Monday, May 14, 2012
Charles Dickens, in "All the Year Round," says, "Some one was asked, 'What is genius?' He replied, 'A being who pays attention to trifles.' Columbus was about the best possible illustration of this. We know what an eye for incidents upon which to found conjectures he had. In the last days of his tour of discovery, when even he himself was a quarter disposed to turn back, and side with his men in their discontent at the barrenness of the voyage, he could bring forward that strong muster of trifling observations which together meant America.

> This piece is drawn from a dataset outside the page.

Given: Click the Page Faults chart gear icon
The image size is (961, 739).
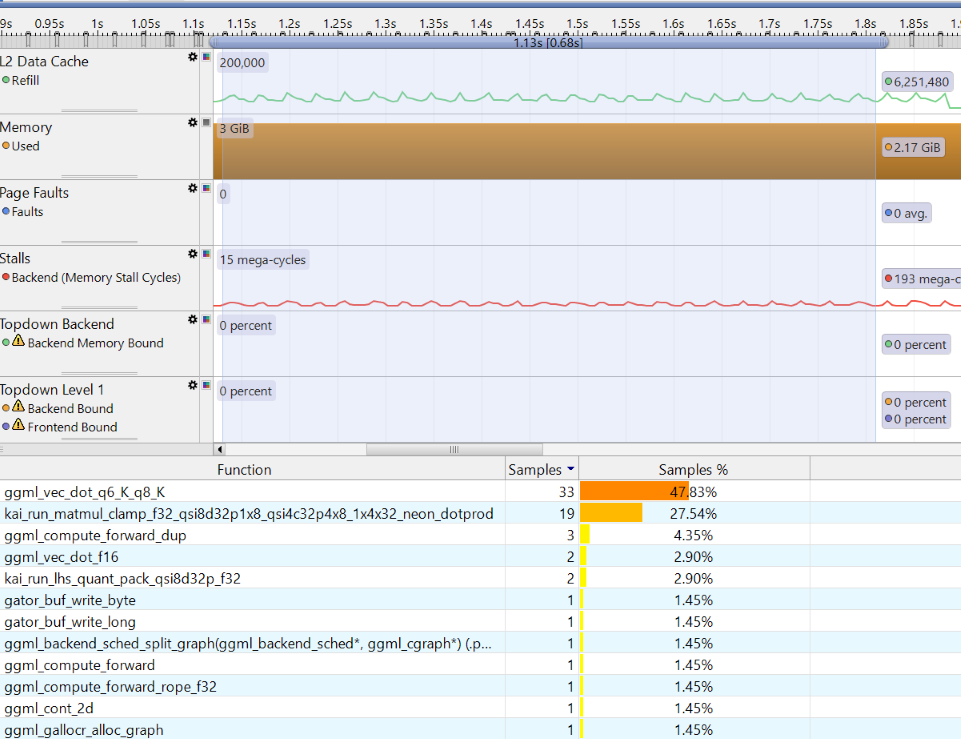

'You know that we have for several days been able to fathom; and the nature of the material brought up by the lead seems to me auspicious. The clouds about the sun toward evening are of a different form and color from what they were a few days ago. The atmosphere, as you can feel, is warmer and softer than it was. The wind no longer blows with the same force, nor in so straightforward and unwavering a manner; it is inclined to hesitate and change, as though broken by some impediment. To these signs add that of the piece of sugar cane we discovered in the sea, which bore marks of having been recently severed, and the little branch of a tree with fresh red berries upon it; besides the swarms of birds thats pass over us, though they have deceived us before, are now so frequent and vast that I think there must be some special reason for their appearance. In short, all these omens together make me very hopeful and expectant."This was from the diary of Columbus.
Orison Swett Marden, The Secret of Achievement.